NAND flash devices are used to store data and code. Read more below to help you choose the right NAND device for your needs.
NAND flash technology and applications
Low-density NAND flash is ideal for applications like automotive, machine-to-machine, IPC and home networking. High-density NAND flash is most commonly used in data-heavy applications like SSDs, tablets and USB drives.
There is a continuous effort to reduce the cost/GB of NAND devices, so device life cycles tend to be shorter with more frequent process lithography shrinks. NAND requires a controller, either internal or external, and specific firmware for error code correction (ECC), bad block management, and wear leveling.
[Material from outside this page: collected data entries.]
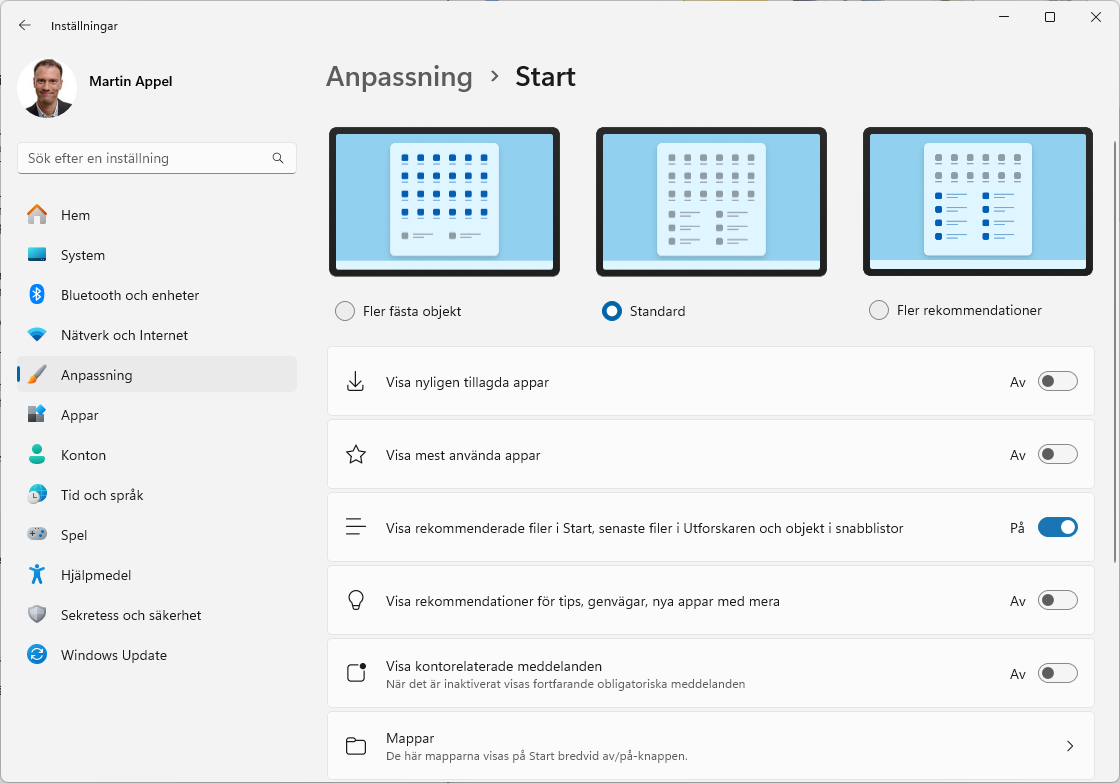The image size is (1120, 783).
Task: Open Konton settings
Action: (83, 455)
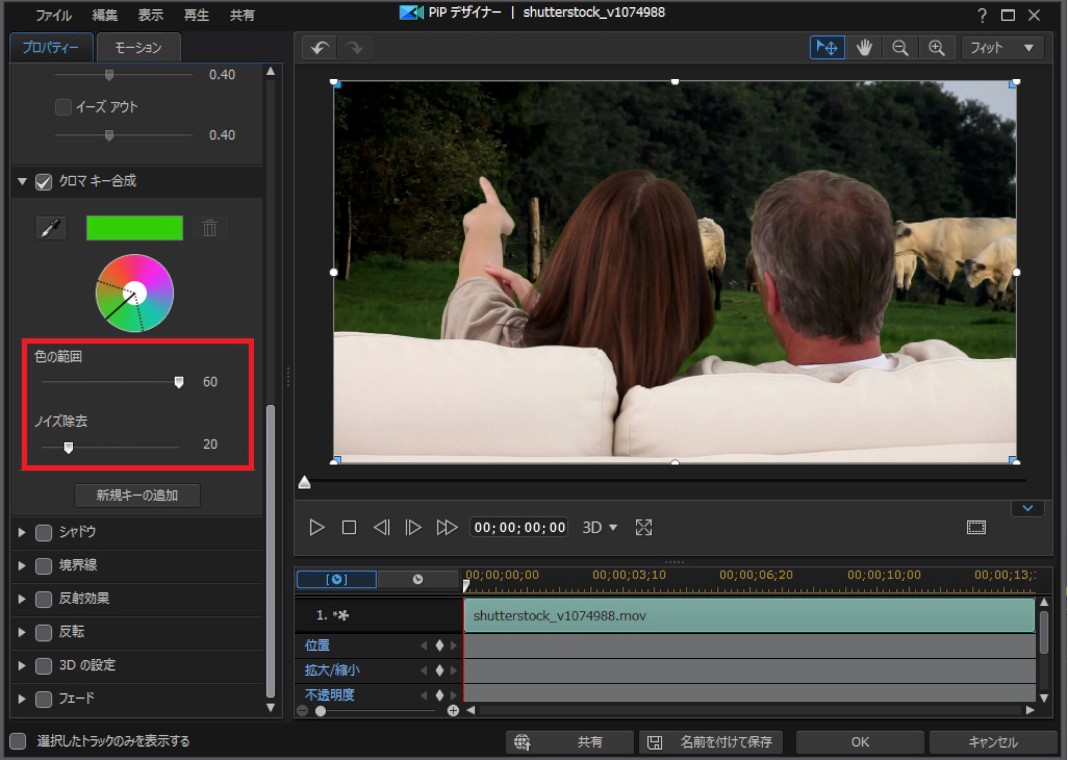Open the 3D mode dropdown arrow
Screen dimensions: 1068x760
[x=613, y=527]
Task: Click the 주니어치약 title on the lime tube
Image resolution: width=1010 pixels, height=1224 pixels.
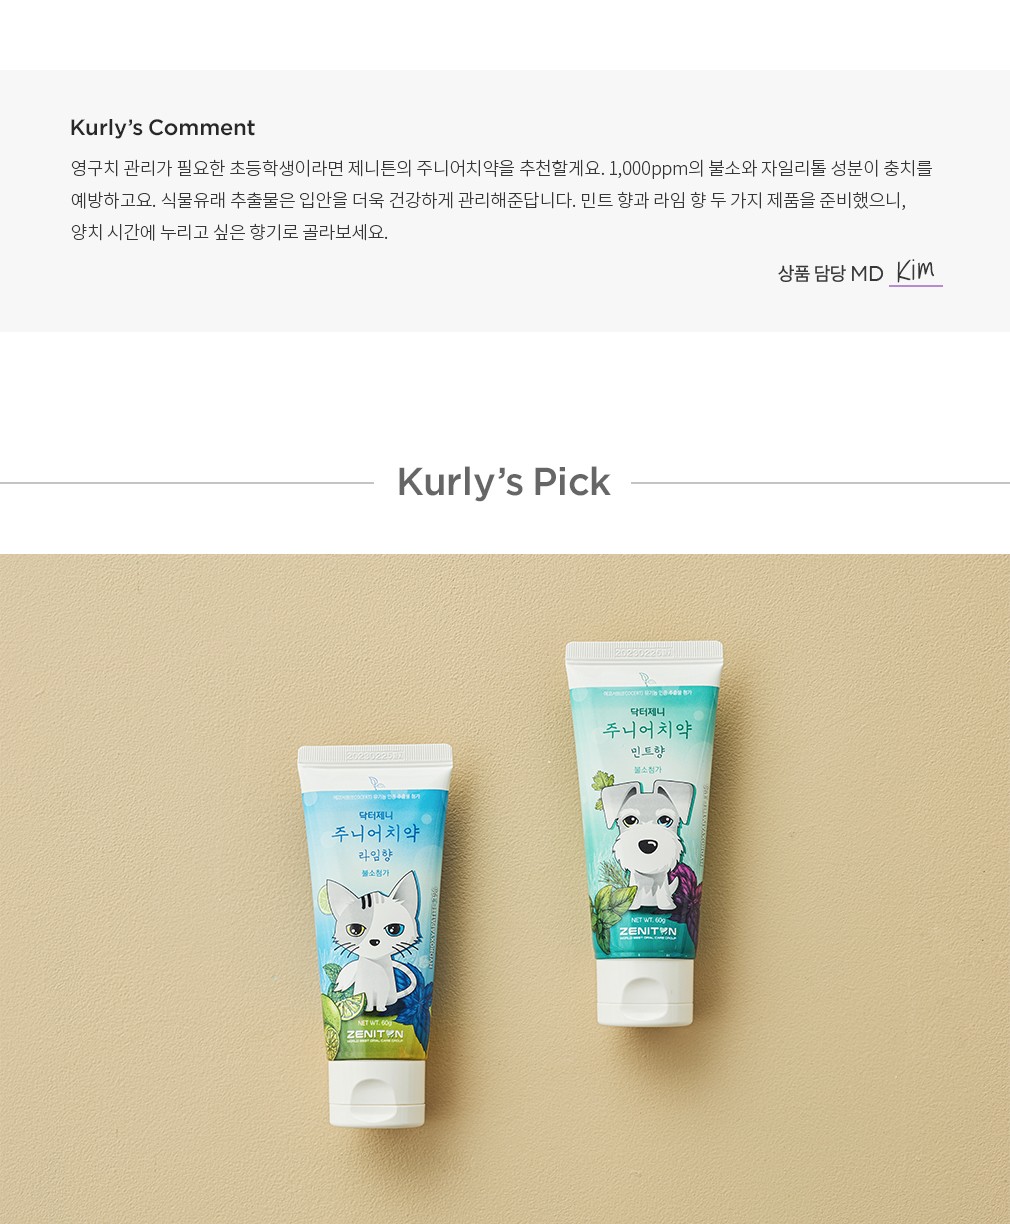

Raw NAND provides the lowest cost per bit but requires an external host controller (not contained within the package) to perform all management functions (e.g., ECC, FTL).
Single-level cell (SLC)
One bit per cell; high performance and write endurance; designed for high-end, high-density, mission-critical systems where NAND high performance standards and reliability are required and cost reduction is not a major driver
Uses special programming algorithms to extend write endurance; typically used in high-write workloads like time shifting (pausing live TV)
Triple-level cell (TLC)
Three bits per cell; high cell density, but lower performance and endurance specifications; most often used in mass storage consumer applications (e.g., client SSDs, USB drives or SD cards) with very high cost sensitivity
Four bits per cell; high cell density, but impact on latency more than throughput; most often used in applications that demand high-density mass storage (e.g., enterprise applications) with cost sensitivity
Managed NAND provides simpler solutions and speeds time-to-market because the controller is embedded within the package to handle wear leveling, bad block management and ECC.
High-capacity NAND flash device combined with a high-speed MultiMediaCard (MMC) controller in a single BGA package; suitable for designers looking for a fully managed device and ease of design for MMC-like, application-to-application interoperability for a wide range of networking, industrial, and automotive applications
More and more NAND Flash memory is being used in multichip packages (MCPs) where it is paired with Mobile LPDRAM in a variety of form factors. NAND/LPDRAM MCPs are offered in densities of 1GB to 4GB for SLC NAND and 1GB to 8GB for e.MMC™ embedded memory.
The Open NAND Flash Interface (ONFI) is a collaboration among Micron and many other NAND Flash suppliers, controller manufacturers, and designers. The primary goal of the ONFI working group is to develop open standards for the interface used to communicate with NAND Flash memory—standards that will increase compatibility and interoperability among conforming NAND devices from different vendors. This, in turn, will increase the supply base for standard devices, reduce design time, and speed time to market.